Recentemente, o Instituto Brasileiro de Geografia e Estatística (IBGE) divulgou dados alarmantes do Censo 2022, revelando que as condições de moradia das pessoas com deficiência são substancialmente inferiores às da população sem deficiência. Essa disparidade abrange aspectos fundamentais, como acesso a serviços básicos e infraestrutura habitacional.

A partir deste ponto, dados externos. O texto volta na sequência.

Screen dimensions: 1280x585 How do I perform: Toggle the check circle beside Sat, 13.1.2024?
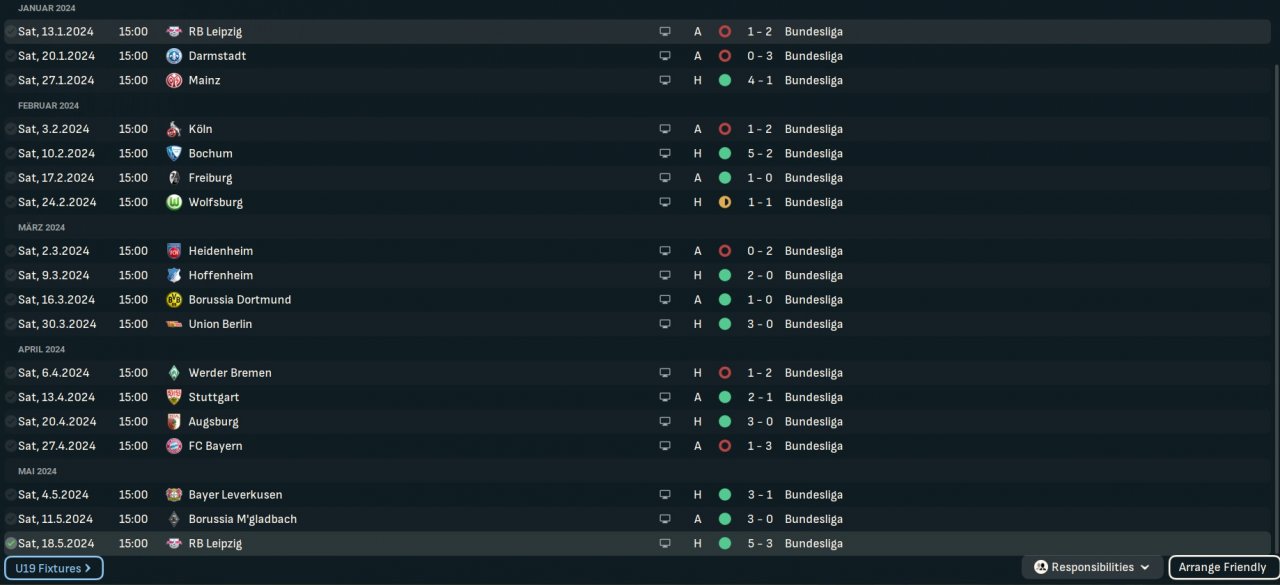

Acesso aos Serviços de Saneamento Básico
Um dos principais pontos destacados pelo Censo é o acesso ao esgotamento sanitário. Apenas 59,8% das residências habitadas por pessoas com deficiência contam com fossas ou ligação à rede coletora de esgoto, em comparação a 63,1% entre os lares sem deficiência. Essa diferença se amplia quando se analisa o acesso ao abastecimento de água e à coleta de lixo, com apenas 82% dos domicílios de pessoas com deficiência recebendo água por rede ou distribuição, em contraste com 83,1% para os demais.

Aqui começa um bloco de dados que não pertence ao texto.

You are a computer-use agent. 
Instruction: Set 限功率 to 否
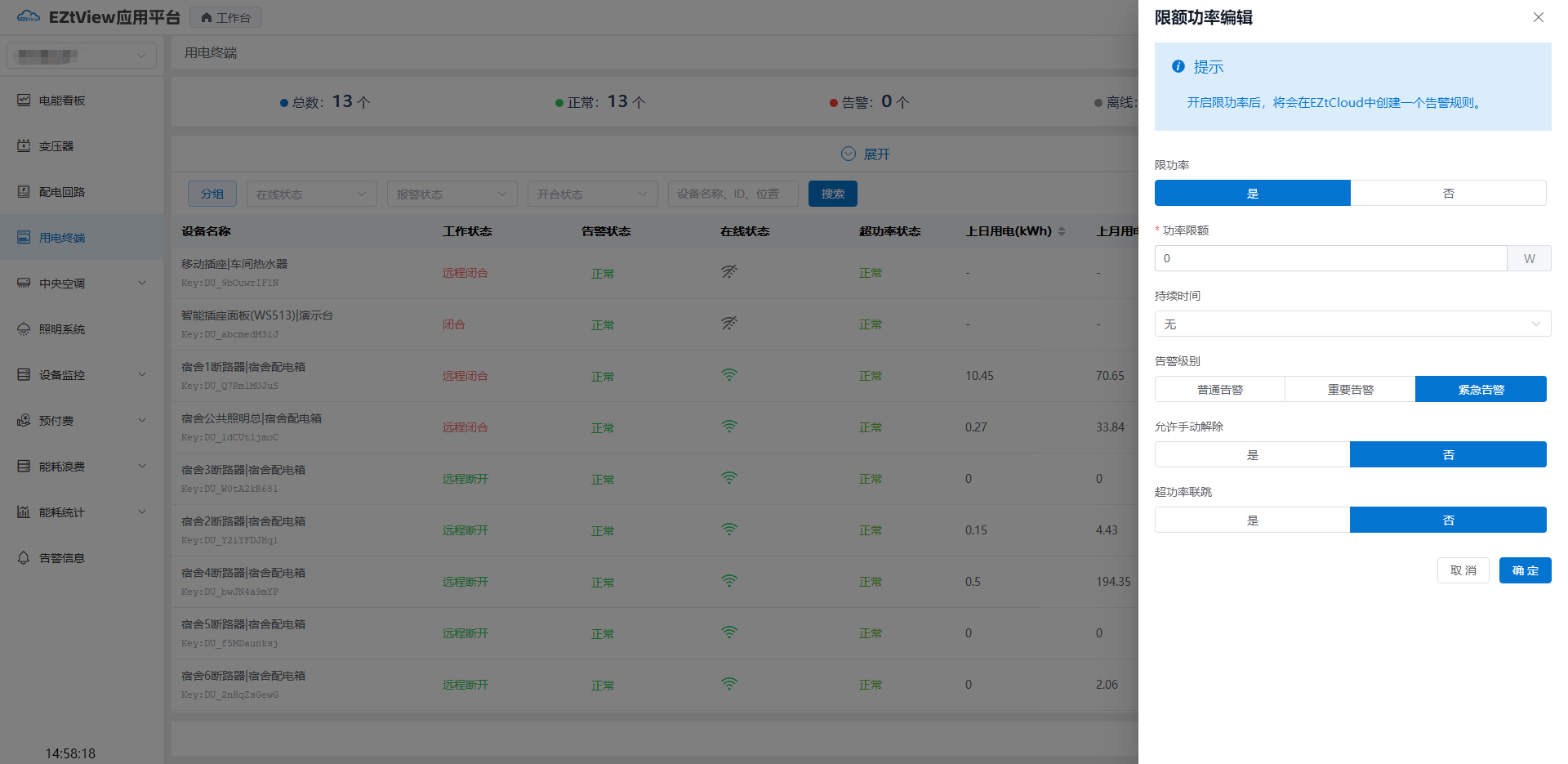1448,193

Condições Habitacionais e Estrutura das Residências
O estudo também revela que 56,6% das moradias de pessoas com deficiência têm acesso a pelo menos um dos serviços de saneamento básico, enquanto esse índice é de 60,2% para os lares sem deficiência. Além disso, 2,4% das residências de pessoas com deficiência não possuem banheiro exclusivo, e 1,4% apresentam paredes construídas com materiais não duráveis, valores que são ligeiramente superiores aos observados entre os lares sem deficiência.
Acesso à Internet e Eletrodomésticos
Outro aspecto preocupante é o acesso à internet, que está presente em apenas 78,9% das residências de pessoas com deficiência, em comparação com 90,2% entre aquelas sem deficiência. A disparidade também se reflete na posse de eletrodomésticos, como as máquinas de lavar, que estão disponíveis em 60,4% dos lares com deficiência, enquanto a porcentagem é de 68,9% nos domicílios sem deficiência.

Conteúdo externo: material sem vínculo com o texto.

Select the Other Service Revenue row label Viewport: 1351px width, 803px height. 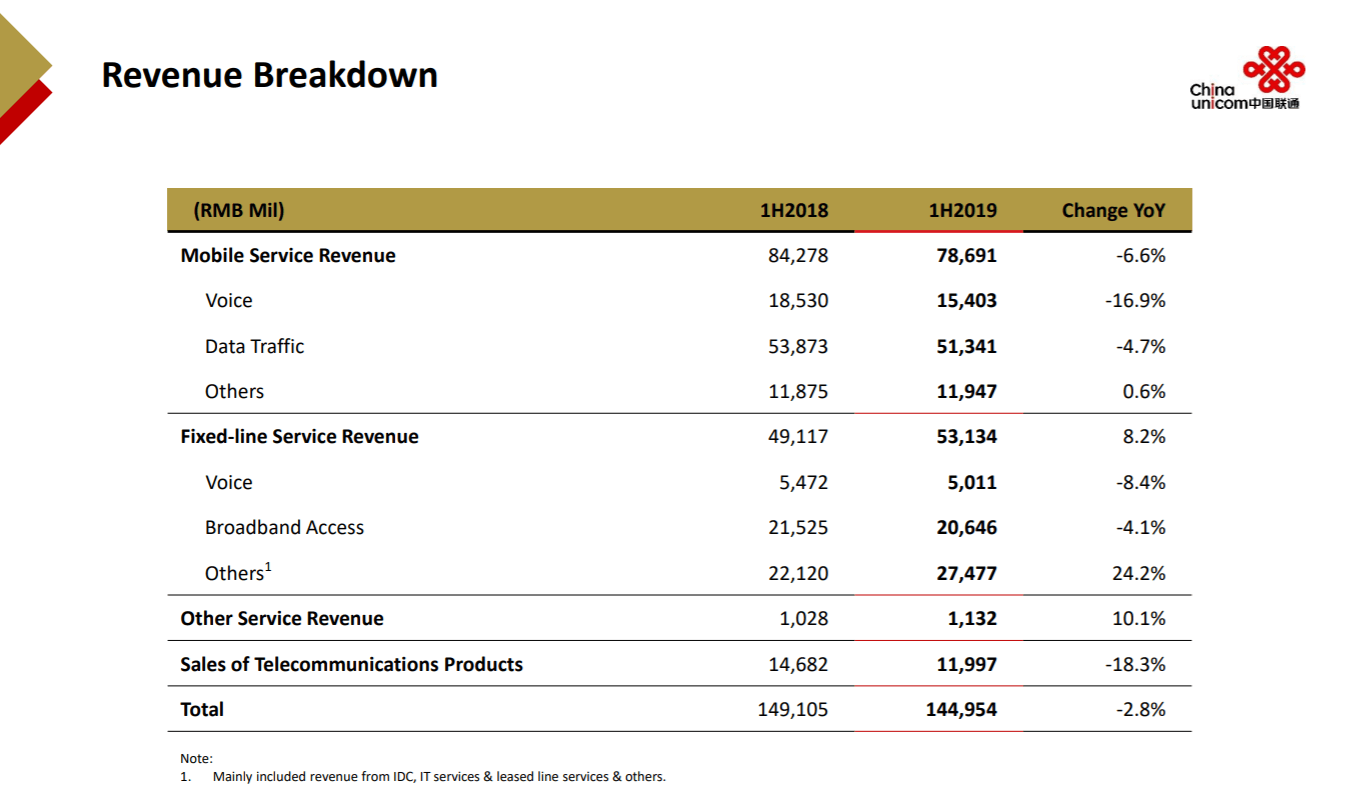[281, 618]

Deslocamentos e Dificuldades de Transporte
As dificuldades de acesso se estendem ao transporte, onde indivíduos com deficiência gastam, em média, 12% a mais de tempo para chegar ao trabalho, totalizando 37 minutos, em comparação aos 33 minutos dos trabalhadores sem deficiência. A maioria dos deslocamentos é realizada por meio de ônibus ou BRT, representando 24,7% entre as pessoas com deficiência, em contraste com 21% nos indivíduos sem deficiência.
Participação Política e Representatividade
O cenário se agrava na esfera política, onde o Censo mostrou uma queda significativa no número de representantes eleitos com deficiência, passando de 578 em 2020 para 415 em 2024. A diminuição foi ainda mais acentuada entre as mulheres, com o número de candidaturas para cargo de vereador e prefeito também caindo drasticamente. Essa situação levanta preocupações sobre a representatividade e a inclusão das pessoas com deficiência em espaços de decisão.
Avanços no Serviço Público
Apesar dos desafios, o cenário no serviço público apresenta avanços. A proporção de servidores com deficiência no setor federal cresceu de 0,6% em 2019 para 3,1% em 2025, com aumentos significativos em cargos comissionados. Isso indica uma maior inclusão no mercado de trabalho, embora os desafios estruturais ainda persistam.
Conclusão
Os dados do Censo 2022 revelam uma realidade preocupante para as pessoas com deficiência no Brasil, evidenciando desigualdades em diversos aspectos da vida cotidiana. A melhoria das condições de moradia, acesso a serviços básicos e a inclusão no mercado de trabalho são fundamentais para garantir uma vida digna e plena para essa população, destacando a necessidade urgente de políticas públicas eficazes que combatam essas disparidades.